Un Premier ministre de la République à seulement 34 ans ? Un événement suffisamment inédit en France pour être souligné avec une certaine emphase. C’est ce à quoi la presse française s’est livrée avec une certaine jouissance. Les plus bienveillants ont salué le coup de maître de nommer le jeune, populaire et très talentueux Gabriel Attal pour remplacer une Élisabeth Borne critiquée, voire vilipendée. Les suspicieux se grattent la tête de doutes et d’interrogations.
En effet, à part le facteur âge qui frappe les imaginations, la vie de Gabriel Attal comme Premier ministre ne sera certainement pas un long fleuve tranquille. Et ce pour plusieurs raisons. La première est que les rapports de forces au sein de l’Assemblée nationale ne vont pas changer par un coup de baguette magique. L’absence d’une majorité absolue avait obligé le gouvernement Borne à subir le douloureux calvaire des 49.3. Cet article exceptionnel de la constitution qui permet au gouvernement de faire passer les lois sans discussion ni vote. Efficace pour gagner du temps mais coûteux sur le plan politique. Si Elisabeth Borne avait perdu tout son crédit, c’est parce qu’elle avait dégainé 23 fois l’article 49.3 au point de pousser l’ensemble de l’opposition à souhaiter son départ au plus vite.
La seconde raison qui va compliquer la vie de Gabriel Attal se trouve dans les multiples grincements de dents que sa nomination avait provoqué chez les poids lourds du gouvernement et de la majorité. Des hommes comme Gérald Darmanin, ministre de l’Intérieur et Bruno le Maire, ministre de l’Economie, qui se croyaient plus légitimes à occuper ce poste. Ils ont fait part de leurs réserves à Emmanuel Macron qui a passé outre. Mais cette opposition dès le départ laissera des traces. Ces amertumes se traduiront certainement sur le nouveau casting du gouvernement et sur la manière de limiter les périmètres à venir. Le risque est qu’il y ait plusieurs premiers ministrables qui cohabitent dans ce gouvernement avec comme arbitre au quotidien le président Macron.

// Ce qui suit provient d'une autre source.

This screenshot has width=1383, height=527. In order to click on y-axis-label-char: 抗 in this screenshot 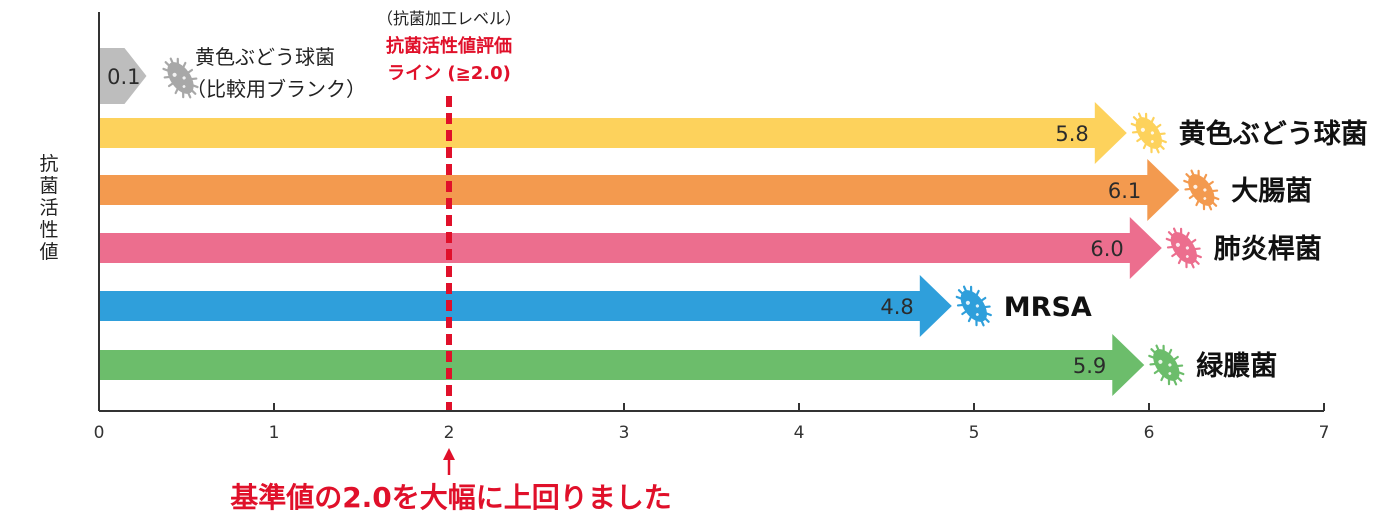, I will do `click(48, 164)`.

Au niveau de la majorité, le choix de Gabriel Attal n’a pas été accueilli à bras ouvert. Deux pontes de cette majorité ont laissé filtrer leurs aigreurs et déceptions. François Bayrou, patron du Modem, le parti centriste, et Édouard Philippe, patron du parti Horizons. Le premier craint une marginalisation de son parti et la perte de sa qualité de « faiseur de premier ministre », son principal fonds de commerce politique. Le second voit ses rêves pour 2027 contrarier par cette nomination. Gabriel Attal ringardise Edouard Phillipe qui se préparait depuis son départ de Matignon à prendre la succession de Macron, empêché par la constitution de se présenter pour un troisième mandat.
Avec Gabriel Attal, une fois tombée la fièvre de la nouveauté, le risque de voir censurer son gouvernement est plus fort qu’il ne l’était avec Elisabeth Borne. La raison est que la majorité présidentielle est actuellement traversée par des intérêts et des agendas contradictoires qui peuvent se sentir menacés par l’installation de Gabriel Attal au sommet de la hiérarchie exécutif.
Une forme de bienveillance à droite, des critiques acerbes à gauche, la nomination de Gabriel Attal a fait dire à certains qu’Emmanuel Macron a nommé son clone à Matignon. Gabriel Attal prend aussi le sobriquet de « mini Macron ». Certains se sont amusés à traquer les mimétismes entre les deux personnalités dont les styles se confondent jusqu’à l’imitation. Pour certains, Gabriel Attal, qui avoue qu’il doit toute sa carrière à Emmanuel Macron, sera plus dans le statut « du collaborateur » décrit par un certain Nicolas Sarkozy à l’encontre de François Fillon, son Premier ministre, qu’une force de proposition automne et relativement indépendante.
Le risque qu’induit cette situation est qu’il sera plus difficile pour Gabriel Attal de prendre son envol, de se distinguer et exister comme une entité à part. Surtout que l’ambition ultime de Macron à travers cette nomination et la feuille de route qu’il lui a tracée, à savoir « réarmement » industriel, économique, européen mais aussi civique, a pour objectif d’empêcher l’extrême droite de Marine Le Pen et de Jordan Bardella d’accomplir les performances électorales promises avec insistance et que les sondages prédisent pour les élections européennes de juin prochain.